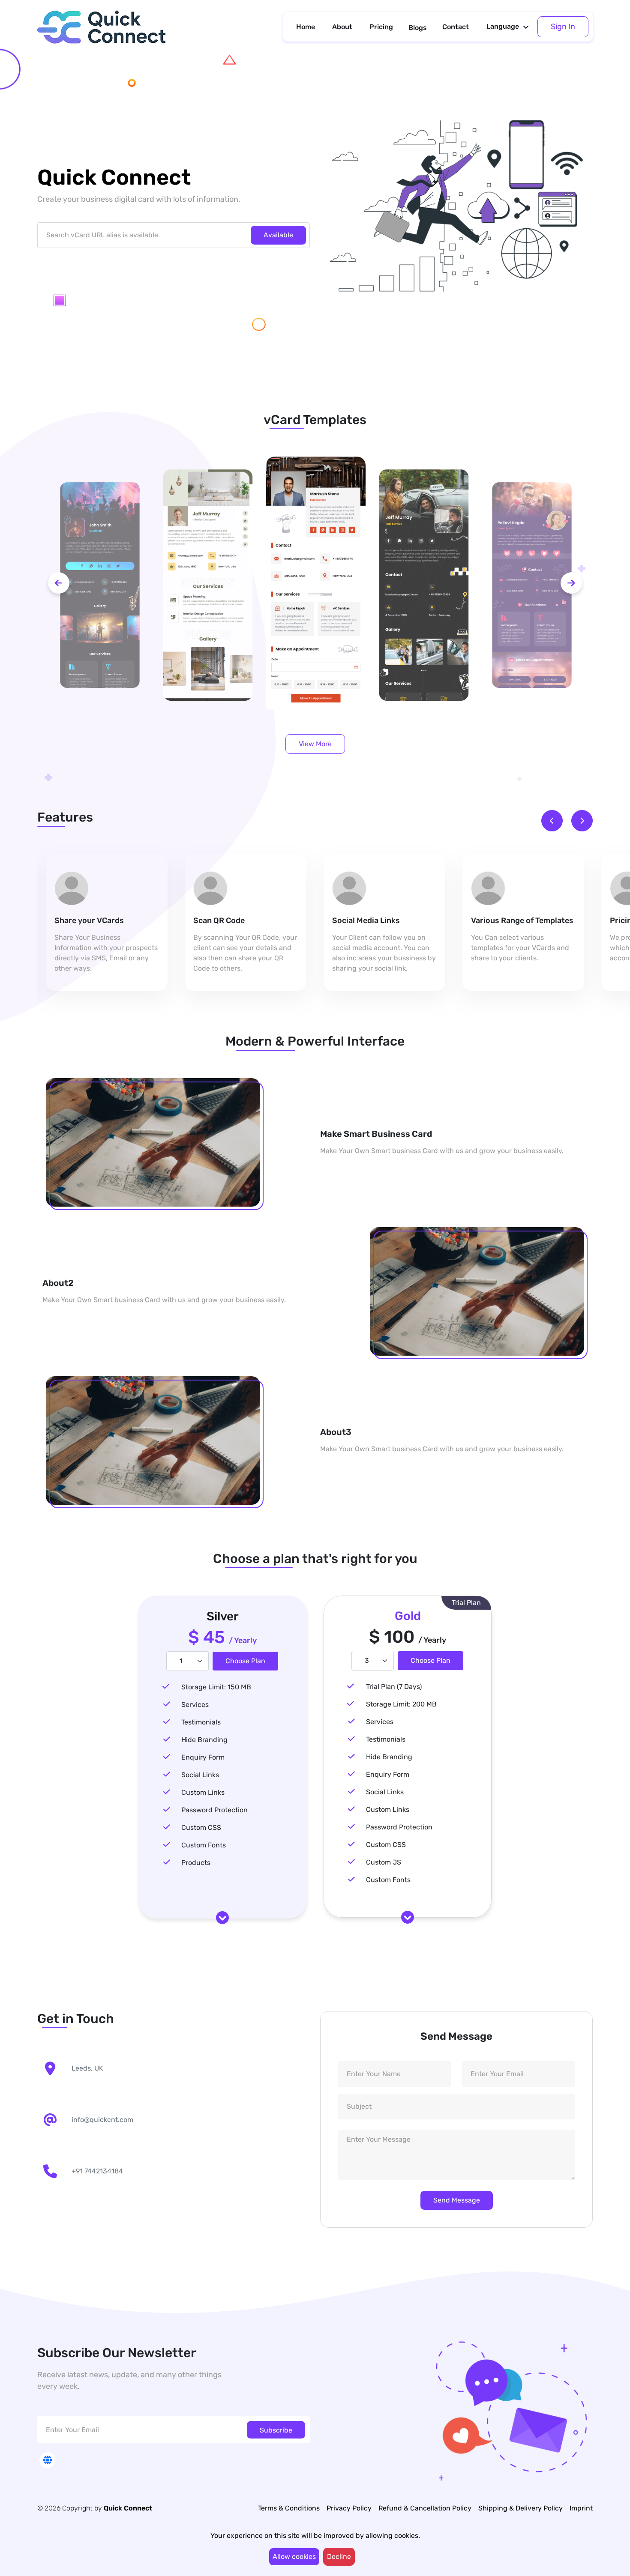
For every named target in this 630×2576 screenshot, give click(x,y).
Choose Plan (245, 1661)
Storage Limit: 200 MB (401, 1704)
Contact (455, 27)
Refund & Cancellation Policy (424, 2508)
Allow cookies (294, 2556)
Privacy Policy (349, 2508)
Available (278, 235)
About (342, 27)
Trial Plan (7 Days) (394, 1686)
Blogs (417, 28)
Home (305, 27)
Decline (339, 2556)
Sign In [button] (563, 26)
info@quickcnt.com (102, 2120)
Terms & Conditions (289, 2508)
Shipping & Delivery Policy (520, 2508)
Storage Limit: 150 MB (216, 1687)
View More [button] (315, 744)
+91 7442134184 (97, 2171)
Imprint (581, 2508)
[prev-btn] (58, 583)
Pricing (381, 27)
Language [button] (502, 26)
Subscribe (276, 2430)
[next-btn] (571, 583)
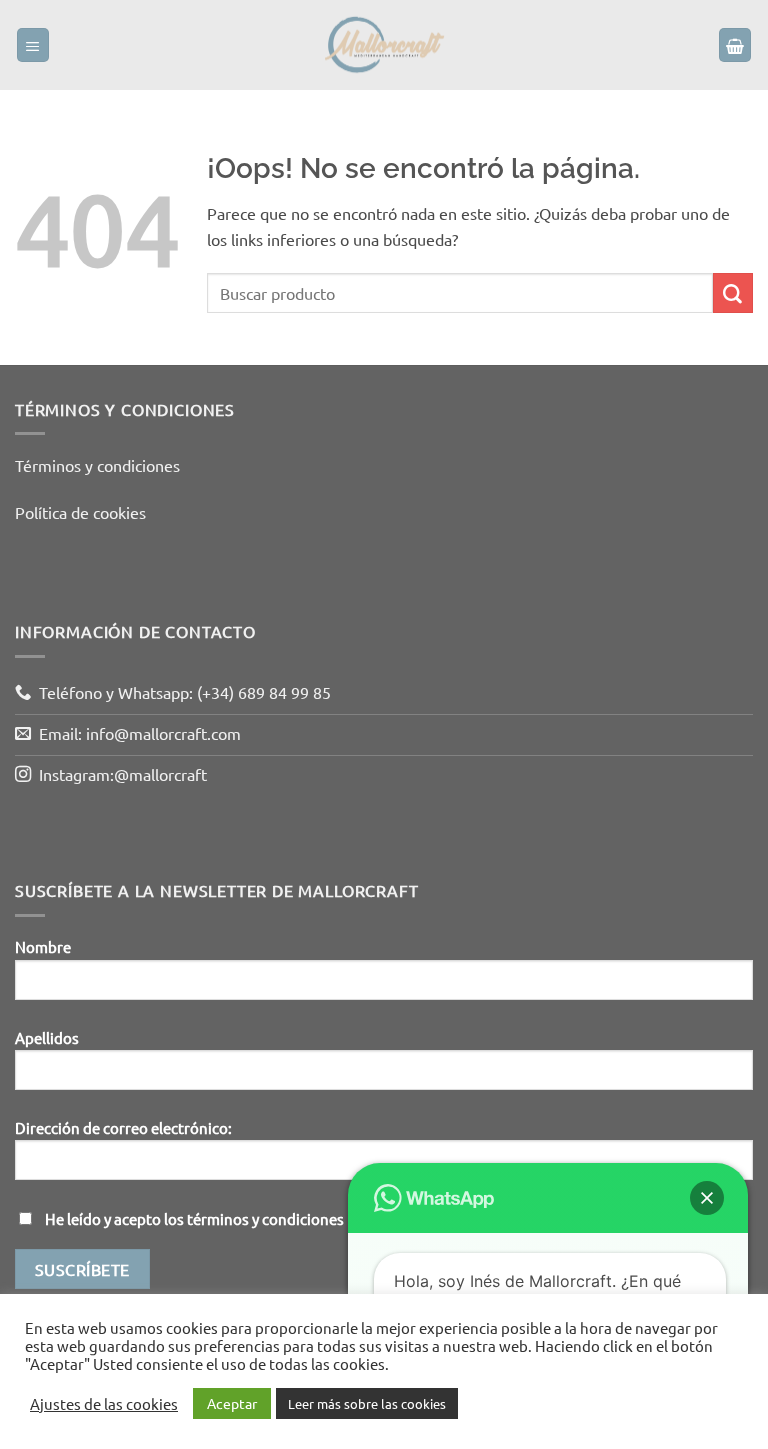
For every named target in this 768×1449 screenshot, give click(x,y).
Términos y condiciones (97, 465)
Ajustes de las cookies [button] (104, 1404)
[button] (33, 44)
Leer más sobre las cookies (367, 1403)
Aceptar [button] (232, 1403)
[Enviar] (733, 293)
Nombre (43, 946)
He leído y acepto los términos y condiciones (194, 1218)
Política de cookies (80, 512)
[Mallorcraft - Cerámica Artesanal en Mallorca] (384, 45)
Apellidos (47, 1037)
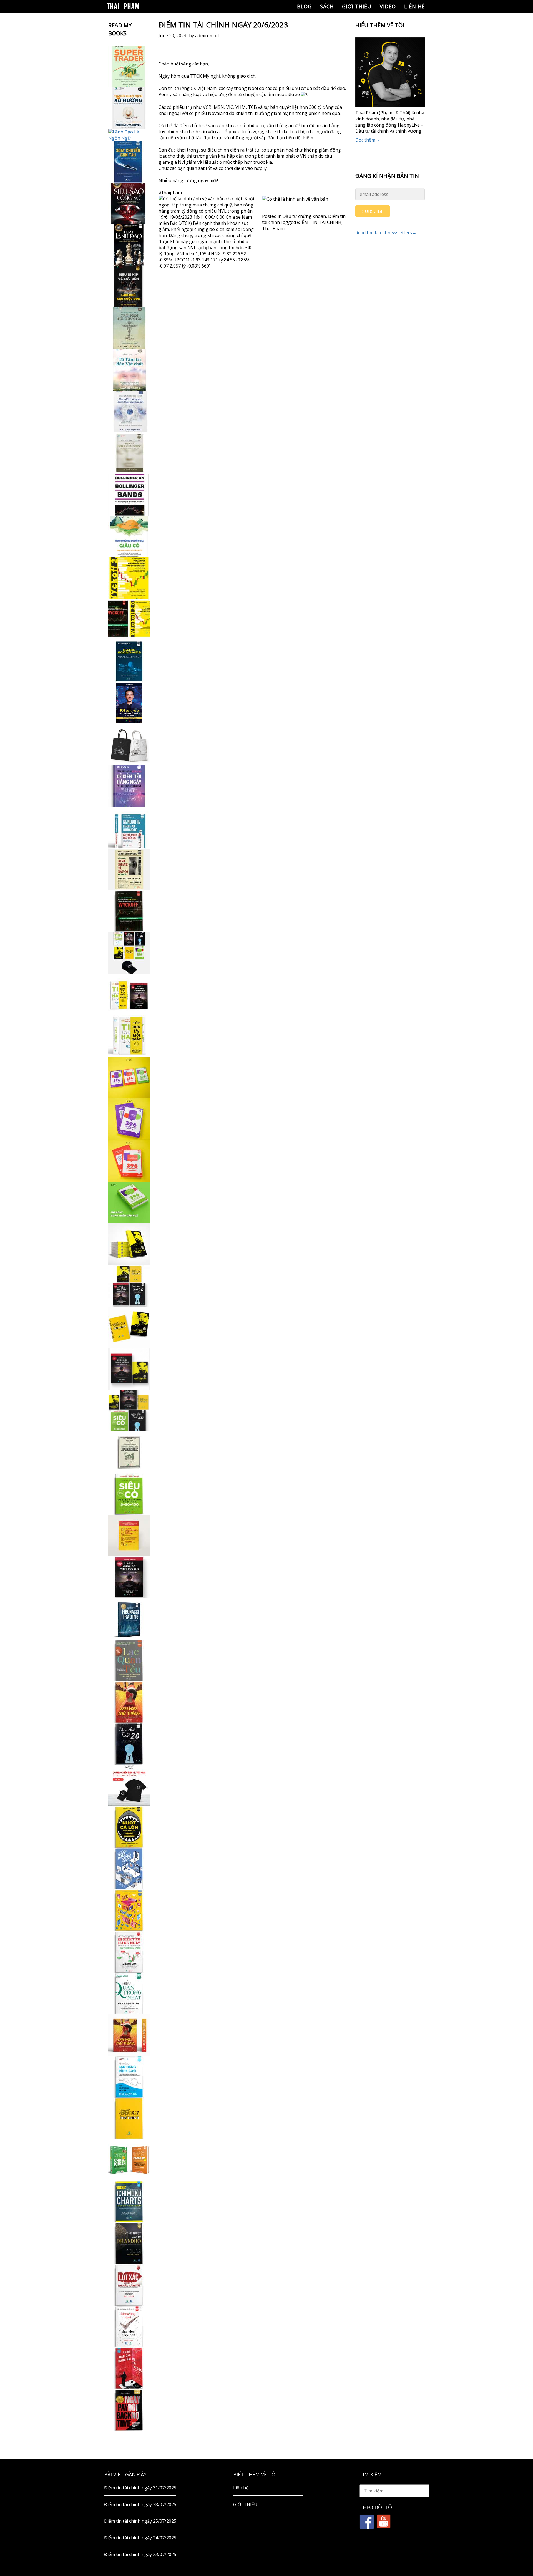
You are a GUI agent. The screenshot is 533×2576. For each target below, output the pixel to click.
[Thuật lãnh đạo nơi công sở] (129, 245)
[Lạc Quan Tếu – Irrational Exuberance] (129, 1660)
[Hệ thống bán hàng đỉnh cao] (129, 2077)
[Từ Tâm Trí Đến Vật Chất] (129, 370)
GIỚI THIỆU (356, 6)
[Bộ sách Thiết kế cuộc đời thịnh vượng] (129, 1286)
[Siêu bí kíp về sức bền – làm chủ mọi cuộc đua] (129, 286)
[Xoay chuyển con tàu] (129, 162)
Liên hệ (414, 6)
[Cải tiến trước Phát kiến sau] (129, 828)
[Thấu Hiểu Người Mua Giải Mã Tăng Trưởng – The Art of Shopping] (129, 1868)
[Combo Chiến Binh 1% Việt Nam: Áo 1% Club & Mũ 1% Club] (129, 1785)
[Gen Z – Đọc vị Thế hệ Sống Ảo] (129, 1910)
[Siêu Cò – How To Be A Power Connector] (129, 1494)
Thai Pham (273, 228)
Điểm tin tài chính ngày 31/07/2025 (140, 2488)
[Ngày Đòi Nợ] (129, 2410)
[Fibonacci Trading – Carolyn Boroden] (129, 1619)
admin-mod (207, 35)
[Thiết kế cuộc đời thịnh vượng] (129, 1577)
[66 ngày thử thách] (129, 2118)
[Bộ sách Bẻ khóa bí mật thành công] (129, 1410)
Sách (327, 6)
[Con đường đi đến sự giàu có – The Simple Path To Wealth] (129, 536)
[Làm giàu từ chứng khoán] (129, 2160)
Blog (304, 6)
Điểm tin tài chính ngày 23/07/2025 (140, 2554)
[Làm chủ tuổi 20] (129, 1744)
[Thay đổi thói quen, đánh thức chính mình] (129, 411)
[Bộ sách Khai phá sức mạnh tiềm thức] (129, 1369)
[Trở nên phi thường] (129, 328)
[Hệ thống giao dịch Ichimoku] (129, 2201)
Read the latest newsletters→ (385, 233)
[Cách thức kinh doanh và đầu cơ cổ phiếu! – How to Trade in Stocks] (129, 869)
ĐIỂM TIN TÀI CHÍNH (319, 222)
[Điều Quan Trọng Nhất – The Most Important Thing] (129, 1993)
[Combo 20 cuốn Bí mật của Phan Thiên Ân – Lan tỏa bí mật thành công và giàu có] (129, 1244)
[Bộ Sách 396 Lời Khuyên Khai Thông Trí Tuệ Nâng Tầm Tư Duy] (129, 1077)
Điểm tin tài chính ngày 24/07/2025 (140, 2538)
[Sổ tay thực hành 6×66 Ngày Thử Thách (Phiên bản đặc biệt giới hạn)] (129, 1702)
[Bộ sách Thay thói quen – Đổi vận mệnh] (129, 1327)
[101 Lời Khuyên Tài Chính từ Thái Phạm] (129, 703)
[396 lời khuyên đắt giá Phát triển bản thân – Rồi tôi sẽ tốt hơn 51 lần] (129, 1202)
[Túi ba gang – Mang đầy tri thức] (129, 744)
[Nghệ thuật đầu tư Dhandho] (129, 2243)
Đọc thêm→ (367, 140)
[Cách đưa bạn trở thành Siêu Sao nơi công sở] (129, 203)
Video (388, 6)
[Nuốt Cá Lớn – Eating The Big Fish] (129, 1827)
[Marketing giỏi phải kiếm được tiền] (129, 2326)
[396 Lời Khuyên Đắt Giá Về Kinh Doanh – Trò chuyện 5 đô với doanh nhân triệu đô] (129, 1161)
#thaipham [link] (170, 193)
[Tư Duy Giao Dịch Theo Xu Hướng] (129, 108)
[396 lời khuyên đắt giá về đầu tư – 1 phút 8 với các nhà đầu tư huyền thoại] (129, 1119)
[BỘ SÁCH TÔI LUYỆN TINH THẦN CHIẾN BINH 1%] (129, 953)
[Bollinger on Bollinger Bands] (129, 495)
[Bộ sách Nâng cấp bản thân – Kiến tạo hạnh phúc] (129, 994)
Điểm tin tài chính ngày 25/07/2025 (140, 2521)
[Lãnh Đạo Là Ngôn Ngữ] (129, 135)
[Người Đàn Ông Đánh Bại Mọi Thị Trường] (129, 2368)
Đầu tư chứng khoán (304, 216)
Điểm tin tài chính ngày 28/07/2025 (140, 2504)
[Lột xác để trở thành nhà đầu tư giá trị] (129, 2285)
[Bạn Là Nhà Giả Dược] (129, 453)
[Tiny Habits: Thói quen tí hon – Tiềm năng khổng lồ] (129, 1036)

⁂

## The problem
If a line in the records includes "quen", it counts toward the total; report that total by itself.

## Task solution
3